Choosing one’s attitude
I believe that the problem isn’t so much with the message as with our perspective. An uncle of mine once told me that he “would rather be looking down at the grass than looking up at the roots.” When it comes to God, how often do we find ourselves looking up at the roots; forgetting to look down at the grass? Are we living large but spiritually deprived?
St. Thomas Aquinas once said “No person can live without joy. That is why someone deprived of spiritual joy goes after carnal pleasures.” A fundamental law of nature states that when a vacuum exists something will fill it. If we don’t feed our soul, fill our spirit with God’s love, find joy in His loving embrace, we inevitably find other things, earthly things, to fill the void.
Viktor Frankl, a concentration camp survivor wrote that “We who lived in concentration camps can remember those who walked through the huts comforting others, giving away their last piece of bread.
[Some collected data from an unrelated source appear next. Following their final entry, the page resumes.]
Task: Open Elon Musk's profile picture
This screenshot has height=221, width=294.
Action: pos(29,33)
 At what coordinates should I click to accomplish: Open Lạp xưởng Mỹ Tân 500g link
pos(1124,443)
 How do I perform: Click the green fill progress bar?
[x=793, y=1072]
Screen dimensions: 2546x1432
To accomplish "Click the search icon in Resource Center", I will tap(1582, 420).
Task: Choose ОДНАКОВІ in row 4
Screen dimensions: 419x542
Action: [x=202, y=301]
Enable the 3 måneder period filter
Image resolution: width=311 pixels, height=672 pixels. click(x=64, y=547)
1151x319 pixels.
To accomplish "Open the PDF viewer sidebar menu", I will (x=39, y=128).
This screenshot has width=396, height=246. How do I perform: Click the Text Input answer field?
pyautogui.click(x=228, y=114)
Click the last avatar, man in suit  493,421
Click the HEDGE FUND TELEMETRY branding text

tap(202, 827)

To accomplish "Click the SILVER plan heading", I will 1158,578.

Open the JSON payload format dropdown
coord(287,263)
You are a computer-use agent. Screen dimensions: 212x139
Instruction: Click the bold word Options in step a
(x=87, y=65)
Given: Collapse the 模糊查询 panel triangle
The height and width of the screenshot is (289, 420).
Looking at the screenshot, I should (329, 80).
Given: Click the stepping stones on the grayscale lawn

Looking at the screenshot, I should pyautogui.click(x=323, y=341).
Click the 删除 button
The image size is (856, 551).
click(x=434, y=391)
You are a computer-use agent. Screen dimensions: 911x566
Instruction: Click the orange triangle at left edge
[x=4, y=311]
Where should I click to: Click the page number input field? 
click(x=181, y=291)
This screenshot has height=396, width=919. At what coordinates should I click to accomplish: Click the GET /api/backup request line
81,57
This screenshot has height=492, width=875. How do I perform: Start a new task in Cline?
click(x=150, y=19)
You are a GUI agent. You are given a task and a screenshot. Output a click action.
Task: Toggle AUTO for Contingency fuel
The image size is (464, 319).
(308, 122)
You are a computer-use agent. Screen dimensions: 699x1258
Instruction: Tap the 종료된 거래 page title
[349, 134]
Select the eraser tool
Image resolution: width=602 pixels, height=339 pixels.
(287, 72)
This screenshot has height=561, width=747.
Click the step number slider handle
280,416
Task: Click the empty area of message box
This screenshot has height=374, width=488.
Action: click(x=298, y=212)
They offer proof that everything can be taken from a person but one thing—the last freedom—to choose one’s attitude in any given set of circumstances.”
If we want to be filled with the joy of salvation then we must rid ourselves of anything that keeps God from our lives. Creating space for God, becoming poor in spirit, opens up our hearts to His joy. It fills us with His love. Hunger for God’s love will give us strength and sustain us. Sorrow for our sins removes the weight of guilt from our souls and lightens our spirit.
God gives each of us the freedom to choose what is the most important. We can either use our last freedom as a stepping stone to God or as a stumbling block, it is all a matter of perspective.